[TAREAS PROPUESTAS]
[A] Según el texto extraído, ¿desde hace cuánto tiempo consagra la legislación peruana el concepto de autonomía de gestión académica?
[B] Indique si cada enunciado concuerda con el texto extraído y cite las palabras de este que lo deciden: (i) El conflicto se presenta como más ideológico que legal. (ii) Las autoridades de las universidades peruanas son elegidas por el arzobispado. (iii) La gestión de la universidad se rige por el estatuto de asociación civil sin fines de lucro.

[TEXTO EXTRAÍDO]
____________

En la discusión sobre el problema que enfrenta a la PUCP con el arzobispo Cipriani, hay dos ideas particularmente insidiosas. Que es un conflicto entre privados, y que la PUCP tiene que respetar tanto la intención del legatario, que se entendería como una universidad católica conservadora, como la autoridad de la iglesia católica. Esto muestra que estamos ante un conflicto ideológico más que legal, puesto que lo que está en juego es la noción de una sociedad secular.
Lo que plantea el arzobispo es que se debe volver a una situación de control eclesiástico sobre la marcha de la universidad, y que la legislación peruana, que hace más de 40 años consagra el concepto de autonomía de gestión académica, debe ser dejada de lado. Incluso aceptando que durante un período concreto, por razones concretas, el arzobispado tuvo injerencia en la elección de autoridades, y por ello indirectamente en la gestión patrimonial, el régimen bajo el cual las universidades existen en el Perú es el de autonomía, con elección por parte de la comunidad de sus propias autoridades. Entre el estatuto de asociación civil sin fines de lucro, que rige su gestión, y la ley universitaria que establece que las autoridades nacen del claustro, no hay lugar para pretender volver a una situación de tutela sobre la universidad.

____________

[Entradas del conjunto de datos]
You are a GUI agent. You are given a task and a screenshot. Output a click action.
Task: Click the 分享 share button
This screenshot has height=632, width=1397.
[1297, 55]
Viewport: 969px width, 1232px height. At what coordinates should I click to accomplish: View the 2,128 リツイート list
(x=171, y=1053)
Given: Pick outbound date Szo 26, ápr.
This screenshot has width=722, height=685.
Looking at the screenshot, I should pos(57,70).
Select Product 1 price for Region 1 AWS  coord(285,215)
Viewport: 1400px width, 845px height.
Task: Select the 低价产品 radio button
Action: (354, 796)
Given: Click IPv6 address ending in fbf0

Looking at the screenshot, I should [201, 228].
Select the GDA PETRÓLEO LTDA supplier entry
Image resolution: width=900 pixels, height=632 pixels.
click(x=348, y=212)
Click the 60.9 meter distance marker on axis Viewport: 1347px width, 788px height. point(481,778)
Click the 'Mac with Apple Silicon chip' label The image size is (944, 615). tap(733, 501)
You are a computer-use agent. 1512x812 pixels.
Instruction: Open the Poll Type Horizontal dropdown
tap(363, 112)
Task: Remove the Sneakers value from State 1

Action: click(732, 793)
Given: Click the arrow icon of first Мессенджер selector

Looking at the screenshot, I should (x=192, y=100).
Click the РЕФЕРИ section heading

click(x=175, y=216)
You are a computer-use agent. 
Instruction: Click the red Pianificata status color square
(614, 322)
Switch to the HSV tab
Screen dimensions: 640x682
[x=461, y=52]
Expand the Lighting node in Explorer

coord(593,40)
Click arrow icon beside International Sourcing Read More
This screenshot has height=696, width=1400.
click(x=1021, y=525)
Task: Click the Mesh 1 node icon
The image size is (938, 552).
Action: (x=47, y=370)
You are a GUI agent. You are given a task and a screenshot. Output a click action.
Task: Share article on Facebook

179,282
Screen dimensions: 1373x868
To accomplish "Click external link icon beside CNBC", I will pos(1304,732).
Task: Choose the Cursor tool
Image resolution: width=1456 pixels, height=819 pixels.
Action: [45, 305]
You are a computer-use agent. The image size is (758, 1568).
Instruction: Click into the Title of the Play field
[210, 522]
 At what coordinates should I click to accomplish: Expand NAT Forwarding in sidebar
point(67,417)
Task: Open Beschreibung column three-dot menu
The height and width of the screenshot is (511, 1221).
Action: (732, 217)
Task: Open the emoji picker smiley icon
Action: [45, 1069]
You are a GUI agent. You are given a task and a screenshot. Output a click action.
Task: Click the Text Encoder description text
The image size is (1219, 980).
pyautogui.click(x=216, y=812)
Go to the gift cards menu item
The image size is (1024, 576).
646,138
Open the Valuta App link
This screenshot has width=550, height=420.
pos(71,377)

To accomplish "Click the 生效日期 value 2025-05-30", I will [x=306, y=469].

____________

[RESPUESTAS]
[A] Desde hace más de 40 años.

[B]
(i) Sí: "estamos ante un conflicto ideológico más que legal".
(ii) No: "con elección por parte de la comunidad de sus propias autoridades".
(iii) Sí: "el estatuto de asociación civil sin fines de lucro, que rige su gestión".